A New World Order?

by Nov 12, 2025Blogs0 comments

Anew world order is taking shape with the US and China as the two poles in a supposedly multipolar world. Everyone else is desperately trying to save skin, mostly at others’ expense

Like others, India must also brace for the new order. The US and the Soviet Union, superpowers of the last century, were located far away. Today, China is next door and has a festering border dispute. It has surged at a pace India cannot easily match.

Moscow, which afforded a high measure of diplomatic comfort and weapons, now Number 3, perhaps, remains a reliable friend, but is open to doing business with others – just as Delhi does.

India, supposedly the US’s strategic partner, is perceived as one to the world outside, despite its frequent resort to ‘autonomy’. But the US can tilt towards Pakistan, as Mr Trump is currently doing. Keeping India on its toes on trade matters, it is clasping it in a tight security embrace, as evident from the latest batch of pacts that Defence Minister Rajnath Singh signed.

These are truly transactional times: you are either with me or against me. No halfway. India may not be isolated, but it is surely surrounded by unreliable friends, a perennial foe (Pakistan) and a friend-turned-foe (Bangladesh). It has sought to play its difficult cards with great caution.

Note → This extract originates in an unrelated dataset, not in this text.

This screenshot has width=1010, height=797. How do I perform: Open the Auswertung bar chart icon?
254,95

Its leadership oscillates between protesting being singled out for punishment abroad and orchestrating a nationalist language at home, keeping the public anger under control.

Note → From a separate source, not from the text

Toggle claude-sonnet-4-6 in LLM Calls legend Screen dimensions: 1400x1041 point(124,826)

In a sense, the new world order crystallised at Busan in South Korea, where Trump met Xi Jinping. They agreed on a cease-fire. The spectre of a World War 3 that Trump had warned earlier has receded.

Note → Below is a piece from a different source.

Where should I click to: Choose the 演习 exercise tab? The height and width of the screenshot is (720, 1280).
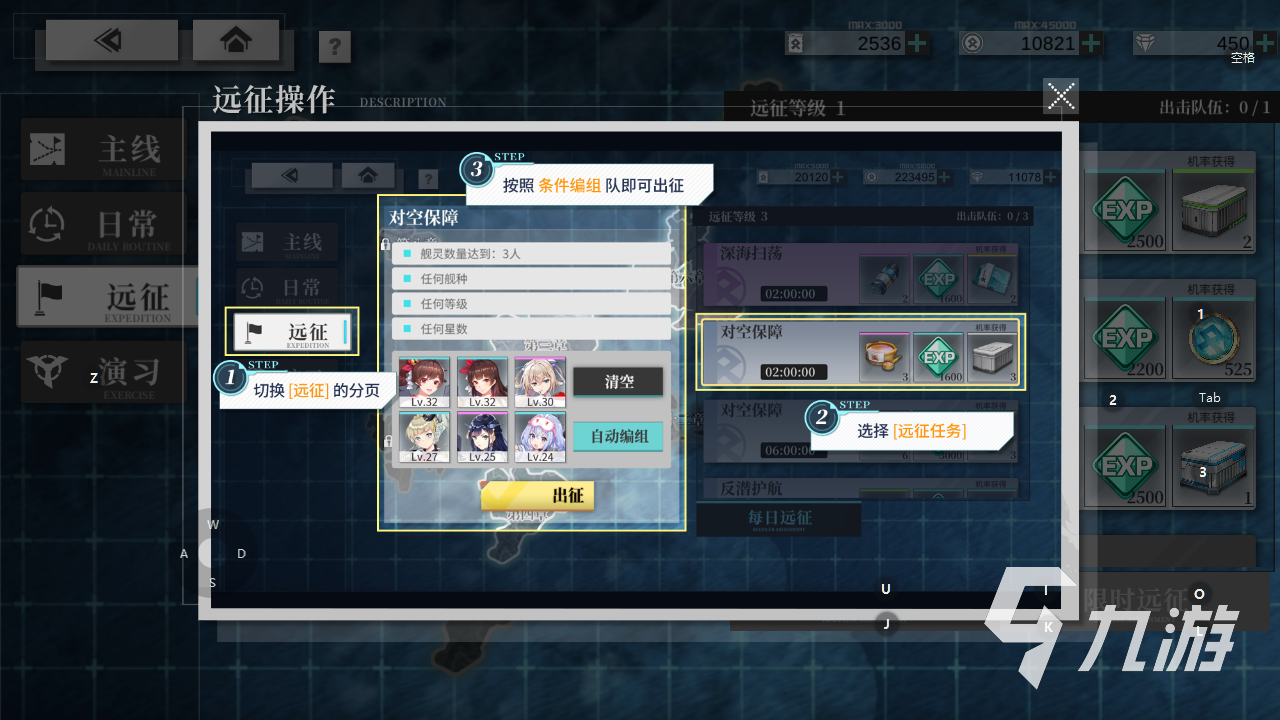(x=102, y=372)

But a ceasefire does not guarantee peace — not with the Ukraine conflict getting nowhere near an end and the one over Gaza remains iffy with Israel’s Netanyahu ready to violate it for half a reason.

Here, we are not talking of seven conflicts, including one between India and Pakistan, that Trump claims he has already resolved. He is ready for more, but on his terms, which are strictly give-and-take.

What can be India’s gains or losses from the Trump-Xi meeting? For all its global aspirations and calls for an end to conflicts, it is like a burnt toast desperately awaiting a little more butter than is applied.

It is in an unenviable situation. A trade deal with the US that should have come six months ago is only ‘imminent’ as of now. India has to read Trump’s signals, which come almost daily, but are full of contradictions.

A thaw between the US and China after the Trump-Xi meeting should have been helpful. But only consolation prizes have come, like China allowing export of rare earth material and the US allowing an extremely short, six-month waiver on the Chabahar port, where India has invested much in Iran.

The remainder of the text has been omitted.